Historic district in New Hampshire, United States

The Deerfield Center Historic District encompasses the heart of the rural New Hampshire town of Deerfield. It extends northwest along Church Street (formerly Old Center Road South) from its junction with North Road, Candia Road, and Raymond Road. It includes many of the town's municipal buildings, as well as a church and private residences, most of which were built before about 1920. The district was listed on the National Register of Historic Places in 2002.

==Description and history==
The town of Deerfield was incorporated in 1766, having originally been part of a land grant that formed Nottingham in 1721. Its early town center, little more than the colonial meeting house, was located north of the present center nearer the town's geographic center, and was set high on a hill, with little level space for growth.
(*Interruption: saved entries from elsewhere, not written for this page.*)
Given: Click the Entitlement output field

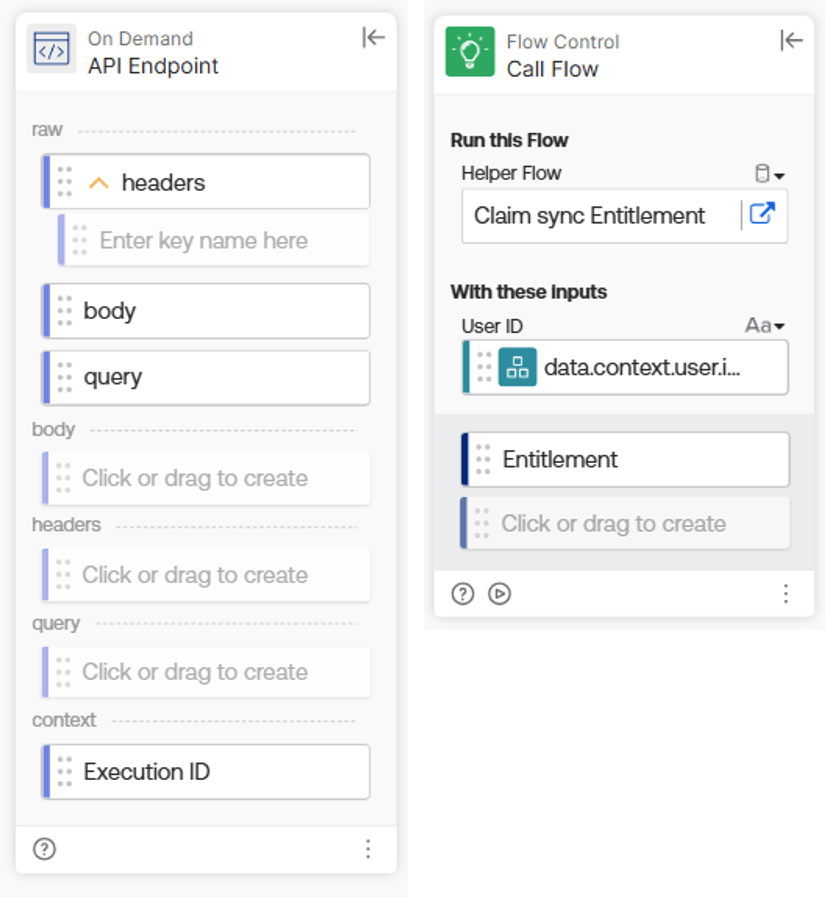Looking at the screenshot, I should coord(625,459).
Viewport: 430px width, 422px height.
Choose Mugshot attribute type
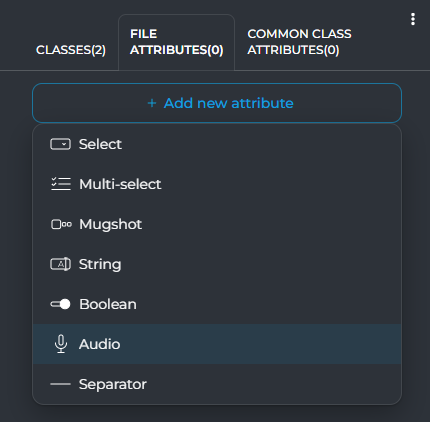pyautogui.click(x=217, y=224)
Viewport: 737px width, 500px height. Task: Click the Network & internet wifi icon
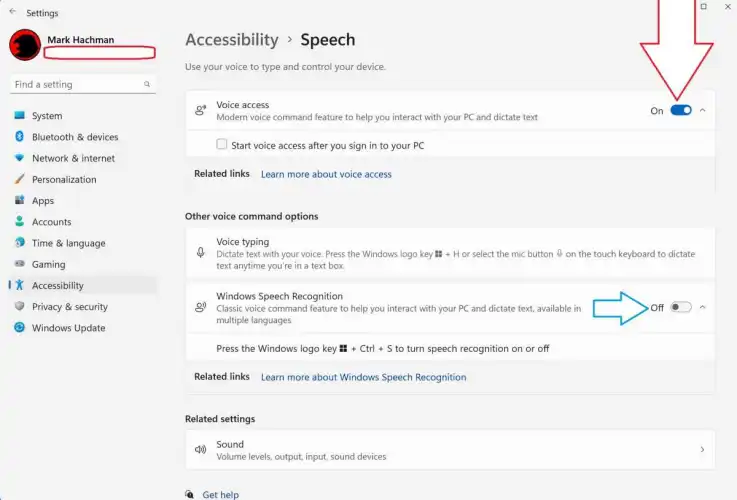click(19, 158)
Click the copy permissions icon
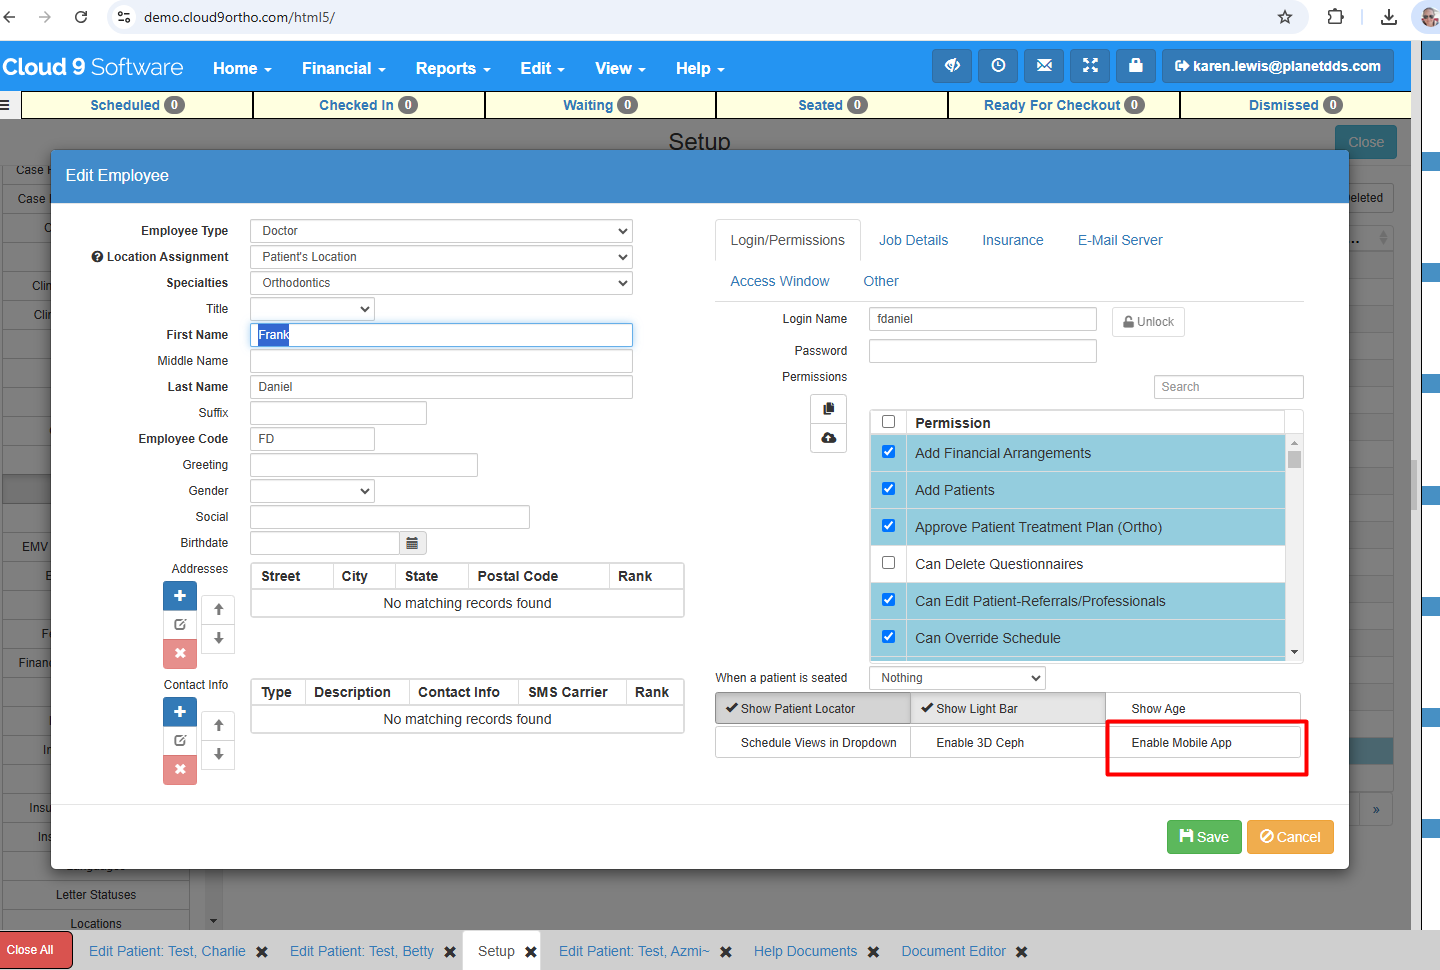 pos(828,409)
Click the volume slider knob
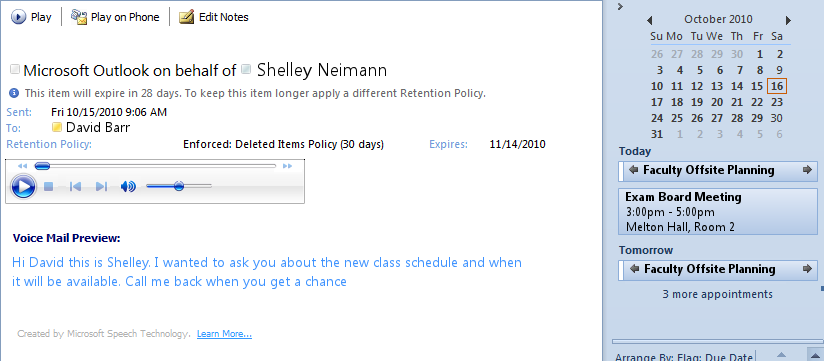The width and height of the screenshot is (824, 361). click(x=179, y=185)
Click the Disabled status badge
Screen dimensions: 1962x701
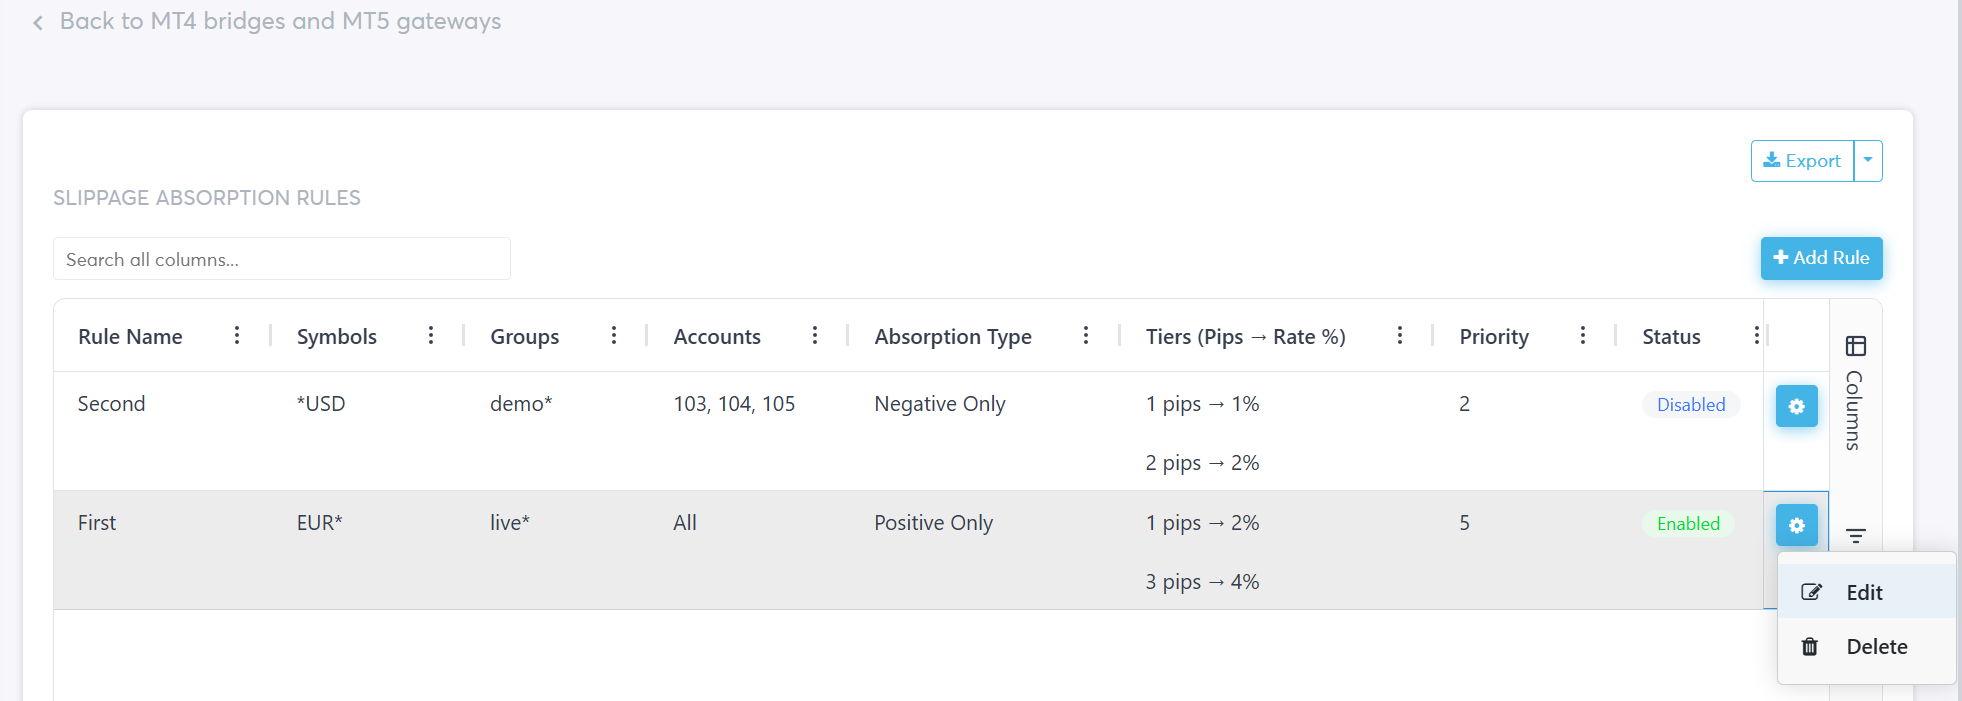pyautogui.click(x=1691, y=405)
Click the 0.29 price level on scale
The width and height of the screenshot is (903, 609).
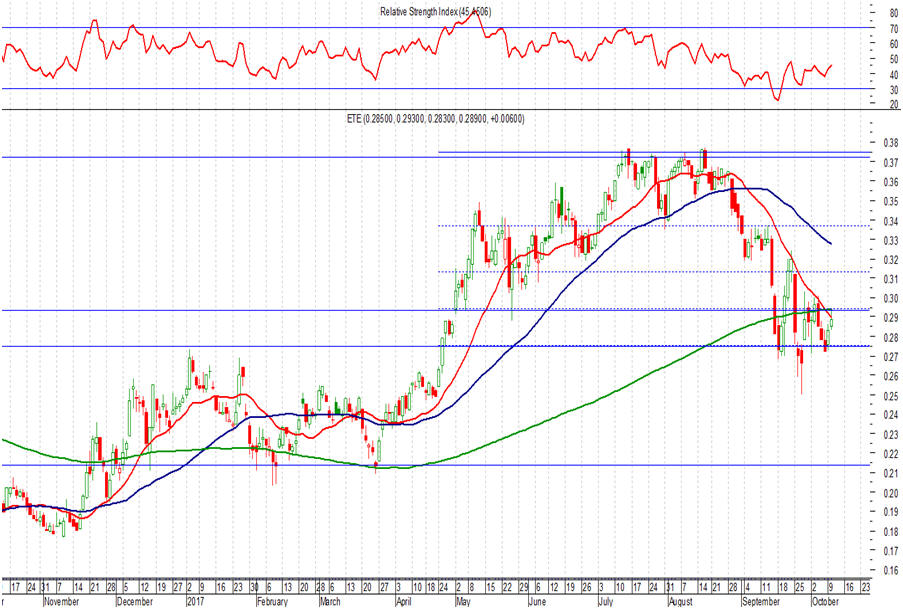pyautogui.click(x=890, y=318)
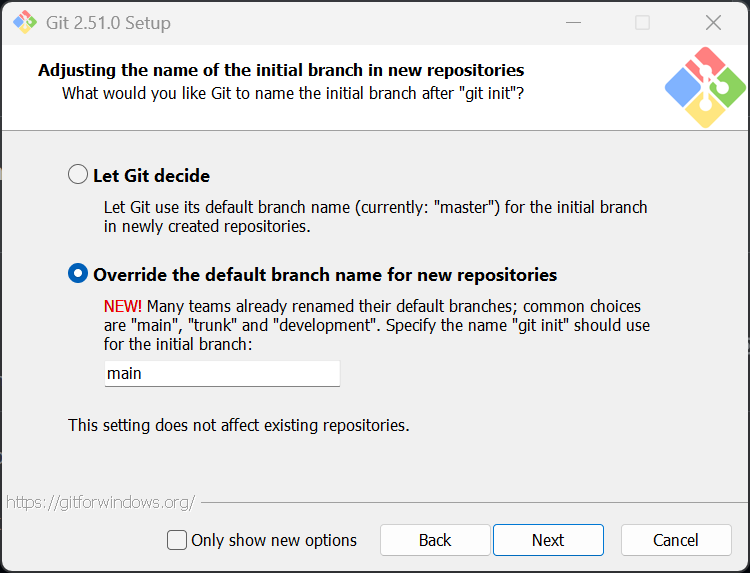Click the red "NEW!" label
Viewport: 750px width, 573px height.
123,306
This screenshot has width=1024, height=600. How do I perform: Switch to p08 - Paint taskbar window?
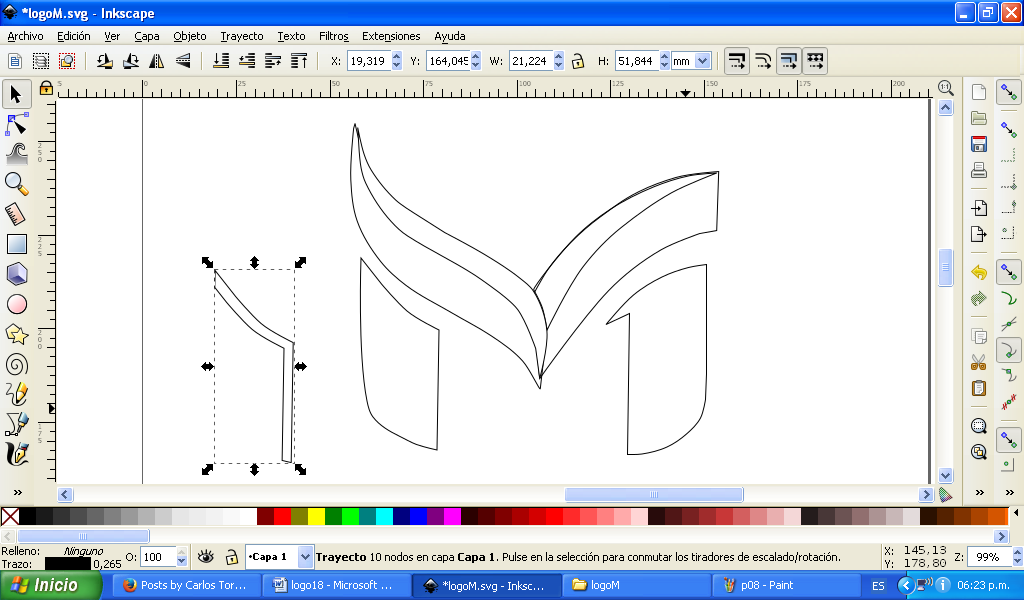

The present town center grew around the crossroads of Church, Candia, Raymond, and North roads. A Baptist congregation built a church here in 1805, and by the 1820s there was a small cluster of buildings including houses and taverns. By 1835 all of the local religious groups had churches here, and in 1845 the town voted to build a new town hall, demolishing the original meeting house and using some of its timbers for the new one. Other municipal buildings followed, including the library (1913–14) and fire department (1933).

The historic district extends from the main junction northwest along Church Street. It includes fourteen primary buildings, of which twelve are historic. There are three churches, the town hall, fire station, and Soldiers Memorial (which houses the library), while the remaining buildings are residential. Construction appears to have happened in three major waves: the 1830s, 1850-60s, and 1880s. All but two buildings are of wood-frame construction, and covered in either clapboards or modern siding of similar appearance, while the fire station and memorial are brick. The buildings are stylistically diverse, with 19th-century styles predominating but none individually dominating.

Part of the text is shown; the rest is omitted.